Try reaching for a piece of fruit or low-fat, low-sugar yogurt the next time you get a sweet tooth. Along with refined sugar, limiting artificial sweeteners is a good idea as well as these can cause extra work for the liver to process.


A diet high in salt may also contribute to liver damage and water retention. Eliminating processed and canned foods can be an easy way to reduce your sodium intake.

Instead of reaching for the salt shaker, try using herbs like garlic powder, onion powder, or oregano to add flavor to your dish.

Tips and tricks for healthy eating

Keeping a food diary is a great way to start and stick to a jaundice-busting food plan. Write down everything about your meals, including what you eat, how much you eat, and when. You should also take note of how you feel after you eat, as certain food items may trigger your symptoms.

Some general rules of thumb include:

  • Eat small, frequent meals, rather than three large ones.
  • Sip water throughout the day.
  • Don’t use sugar in coffee or tea.
  • Substitute whole milk and cream with low- fat varieties.
  • Instead of using table salt, experiment with different flavorings.
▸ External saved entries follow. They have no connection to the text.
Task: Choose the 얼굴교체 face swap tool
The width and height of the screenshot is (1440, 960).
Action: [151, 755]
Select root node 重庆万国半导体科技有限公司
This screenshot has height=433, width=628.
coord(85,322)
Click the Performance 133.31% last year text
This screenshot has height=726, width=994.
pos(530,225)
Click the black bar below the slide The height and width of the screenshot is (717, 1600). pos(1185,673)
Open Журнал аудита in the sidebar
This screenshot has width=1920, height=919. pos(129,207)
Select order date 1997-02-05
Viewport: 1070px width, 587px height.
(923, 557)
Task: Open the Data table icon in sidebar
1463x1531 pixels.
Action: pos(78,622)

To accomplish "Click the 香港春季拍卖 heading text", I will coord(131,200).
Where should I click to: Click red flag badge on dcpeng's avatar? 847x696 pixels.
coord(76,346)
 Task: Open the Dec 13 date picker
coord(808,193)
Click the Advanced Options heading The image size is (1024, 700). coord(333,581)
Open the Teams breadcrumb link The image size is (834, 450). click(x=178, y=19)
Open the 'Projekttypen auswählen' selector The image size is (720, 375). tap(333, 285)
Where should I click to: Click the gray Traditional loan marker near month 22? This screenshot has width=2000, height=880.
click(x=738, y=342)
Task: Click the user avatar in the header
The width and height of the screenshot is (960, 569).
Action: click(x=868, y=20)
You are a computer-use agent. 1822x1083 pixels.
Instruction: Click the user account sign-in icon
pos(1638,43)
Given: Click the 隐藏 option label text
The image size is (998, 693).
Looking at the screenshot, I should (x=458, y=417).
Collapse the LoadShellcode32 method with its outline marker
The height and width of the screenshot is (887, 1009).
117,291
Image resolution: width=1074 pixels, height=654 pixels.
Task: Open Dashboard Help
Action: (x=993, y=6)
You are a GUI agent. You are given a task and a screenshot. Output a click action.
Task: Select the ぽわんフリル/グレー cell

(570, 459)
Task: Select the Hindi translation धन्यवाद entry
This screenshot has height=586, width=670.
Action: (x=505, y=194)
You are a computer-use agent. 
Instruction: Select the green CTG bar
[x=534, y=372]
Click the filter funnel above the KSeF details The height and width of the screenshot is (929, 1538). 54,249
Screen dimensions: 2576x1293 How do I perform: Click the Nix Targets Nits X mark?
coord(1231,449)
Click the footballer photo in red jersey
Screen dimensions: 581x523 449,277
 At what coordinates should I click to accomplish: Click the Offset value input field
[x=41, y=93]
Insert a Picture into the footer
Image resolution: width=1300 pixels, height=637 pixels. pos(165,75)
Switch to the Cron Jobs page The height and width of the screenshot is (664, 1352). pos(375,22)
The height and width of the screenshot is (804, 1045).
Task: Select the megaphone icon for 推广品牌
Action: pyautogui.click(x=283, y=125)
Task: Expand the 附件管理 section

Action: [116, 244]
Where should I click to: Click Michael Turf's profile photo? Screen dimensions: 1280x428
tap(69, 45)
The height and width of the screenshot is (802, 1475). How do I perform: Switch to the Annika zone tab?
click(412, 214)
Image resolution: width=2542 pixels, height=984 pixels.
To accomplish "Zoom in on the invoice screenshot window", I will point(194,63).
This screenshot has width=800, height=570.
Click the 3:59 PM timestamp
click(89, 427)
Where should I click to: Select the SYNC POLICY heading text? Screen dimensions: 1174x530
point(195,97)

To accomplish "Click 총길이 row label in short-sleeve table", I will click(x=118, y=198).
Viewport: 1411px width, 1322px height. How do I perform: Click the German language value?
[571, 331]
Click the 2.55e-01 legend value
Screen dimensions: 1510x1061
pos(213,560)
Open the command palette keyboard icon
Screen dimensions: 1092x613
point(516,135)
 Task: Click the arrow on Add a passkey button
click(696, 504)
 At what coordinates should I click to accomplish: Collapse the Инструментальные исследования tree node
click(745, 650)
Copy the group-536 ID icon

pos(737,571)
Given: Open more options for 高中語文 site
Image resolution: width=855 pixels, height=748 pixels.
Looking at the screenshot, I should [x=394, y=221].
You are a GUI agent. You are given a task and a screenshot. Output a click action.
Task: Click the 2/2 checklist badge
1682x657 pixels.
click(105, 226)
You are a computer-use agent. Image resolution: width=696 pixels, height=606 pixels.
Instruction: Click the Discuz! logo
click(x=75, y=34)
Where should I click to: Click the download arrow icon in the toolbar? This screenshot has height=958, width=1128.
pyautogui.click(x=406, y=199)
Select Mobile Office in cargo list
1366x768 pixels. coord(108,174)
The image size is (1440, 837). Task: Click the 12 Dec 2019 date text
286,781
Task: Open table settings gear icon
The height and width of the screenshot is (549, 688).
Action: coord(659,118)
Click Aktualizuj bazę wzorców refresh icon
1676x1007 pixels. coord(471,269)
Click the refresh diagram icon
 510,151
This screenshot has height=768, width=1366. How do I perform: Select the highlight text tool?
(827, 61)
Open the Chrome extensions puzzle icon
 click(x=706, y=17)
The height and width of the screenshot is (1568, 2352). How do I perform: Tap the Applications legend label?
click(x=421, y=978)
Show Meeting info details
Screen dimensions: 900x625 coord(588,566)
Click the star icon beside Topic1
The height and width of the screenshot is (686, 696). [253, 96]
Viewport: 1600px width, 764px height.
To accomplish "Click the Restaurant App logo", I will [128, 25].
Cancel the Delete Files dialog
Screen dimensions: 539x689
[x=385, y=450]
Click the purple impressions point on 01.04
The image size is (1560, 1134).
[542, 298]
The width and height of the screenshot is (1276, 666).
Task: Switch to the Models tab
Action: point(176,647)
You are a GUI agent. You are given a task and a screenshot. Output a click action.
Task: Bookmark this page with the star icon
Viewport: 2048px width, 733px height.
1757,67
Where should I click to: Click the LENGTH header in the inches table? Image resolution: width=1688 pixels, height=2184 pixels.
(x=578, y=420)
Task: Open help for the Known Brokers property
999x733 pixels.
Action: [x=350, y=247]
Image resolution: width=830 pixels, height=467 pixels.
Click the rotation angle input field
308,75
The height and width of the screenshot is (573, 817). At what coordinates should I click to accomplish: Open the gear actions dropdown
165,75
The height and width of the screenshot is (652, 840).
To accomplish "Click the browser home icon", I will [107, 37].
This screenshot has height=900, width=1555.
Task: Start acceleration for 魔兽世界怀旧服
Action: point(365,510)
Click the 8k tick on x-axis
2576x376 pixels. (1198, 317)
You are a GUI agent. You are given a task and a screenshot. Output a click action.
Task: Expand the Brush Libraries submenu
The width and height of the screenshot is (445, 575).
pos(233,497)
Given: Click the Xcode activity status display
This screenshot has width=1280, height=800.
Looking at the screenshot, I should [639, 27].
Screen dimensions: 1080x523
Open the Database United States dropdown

This includes spices, extracts, and lemon or lime juice.
  • Replace alcoholic beverages with low-calorie mocktails.

The bottom line

Jaundice is caused by a buildup of bilirubin in the blood. Its root cause determines, in part, how long it will take to clear out of your system. A healthy, well-balanced diet that supports liver health can help alleviate jaundice and prevent its recurrence.

If you have questions, talk to your doctor or dietitian. They can make specific recommendations about what you should eat and what you should avoid.